(Required action): The expected output is every line below, reproduced exactly.

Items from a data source
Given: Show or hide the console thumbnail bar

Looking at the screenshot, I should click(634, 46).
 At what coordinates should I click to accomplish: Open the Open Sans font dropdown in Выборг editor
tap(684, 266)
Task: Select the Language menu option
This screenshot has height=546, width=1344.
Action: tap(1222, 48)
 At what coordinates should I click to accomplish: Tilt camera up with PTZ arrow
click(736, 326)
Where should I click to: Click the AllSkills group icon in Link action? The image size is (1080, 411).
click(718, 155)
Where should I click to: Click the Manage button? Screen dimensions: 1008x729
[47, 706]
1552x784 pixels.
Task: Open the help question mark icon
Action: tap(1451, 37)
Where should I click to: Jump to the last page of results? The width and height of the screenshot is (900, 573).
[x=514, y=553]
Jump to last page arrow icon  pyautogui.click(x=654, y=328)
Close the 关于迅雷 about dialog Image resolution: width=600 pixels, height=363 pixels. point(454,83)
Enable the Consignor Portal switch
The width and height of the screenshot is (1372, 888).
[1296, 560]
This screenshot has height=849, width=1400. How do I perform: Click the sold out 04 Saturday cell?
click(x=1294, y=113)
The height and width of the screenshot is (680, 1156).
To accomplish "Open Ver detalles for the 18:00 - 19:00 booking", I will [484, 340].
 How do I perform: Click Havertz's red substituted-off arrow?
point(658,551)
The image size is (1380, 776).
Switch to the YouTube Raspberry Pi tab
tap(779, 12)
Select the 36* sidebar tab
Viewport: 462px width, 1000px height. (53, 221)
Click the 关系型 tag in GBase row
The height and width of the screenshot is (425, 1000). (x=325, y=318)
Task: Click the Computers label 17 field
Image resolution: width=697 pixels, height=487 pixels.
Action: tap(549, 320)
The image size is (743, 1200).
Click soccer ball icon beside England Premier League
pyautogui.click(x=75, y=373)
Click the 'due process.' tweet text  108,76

(Your solution):
Given: Show or hide the console thumbnail bar

Looking at the screenshot, I should click(634, 46).
 At what coordinates should I click to accomplish: Open the Open Sans font dropdown in Выборг editor
tap(684, 266)
Task: Select the Language menu option
This screenshot has height=546, width=1344.
Action: tap(1222, 48)
 At what coordinates should I click to accomplish: Tilt camera up with PTZ arrow
click(736, 326)
Where should I click to: Click the AllSkills group icon in Link action? The image size is (1080, 411).
click(718, 155)
Where should I click to: Click the Manage button? Screen dimensions: 1008x729
[47, 706]
1552x784 pixels.
Task: Open the help question mark icon
Action: tap(1451, 37)
Where should I click to: Jump to the last page of results? The width and height of the screenshot is (900, 573).
[x=514, y=553]
Jump to last page arrow icon  pyautogui.click(x=654, y=328)
Close the 关于迅雷 about dialog Image resolution: width=600 pixels, height=363 pixels. point(454,83)
Enable the Consignor Portal switch
The width and height of the screenshot is (1372, 888).
[1296, 560]
This screenshot has height=849, width=1400. How do I perform: Click the sold out 04 Saturday cell?
click(x=1294, y=113)
The height and width of the screenshot is (680, 1156).
To accomplish "Open Ver detalles for the 18:00 - 19:00 booking", I will [484, 340].
 How do I perform: Click Havertz's red substituted-off arrow?
point(658,551)
The image size is (1380, 776).
Switch to the YouTube Raspberry Pi tab
tap(779, 12)
Select the 36* sidebar tab
Viewport: 462px width, 1000px height. (53, 221)
Click the 关系型 tag in GBase row
The height and width of the screenshot is (425, 1000). (x=325, y=318)
Task: Click the Computers label 17 field
Image resolution: width=697 pixels, height=487 pixels.
Action: tap(549, 320)
The image size is (743, 1200).
Click soccer ball icon beside England Premier League
pyautogui.click(x=75, y=373)
Click the 'due process.' tweet text  108,76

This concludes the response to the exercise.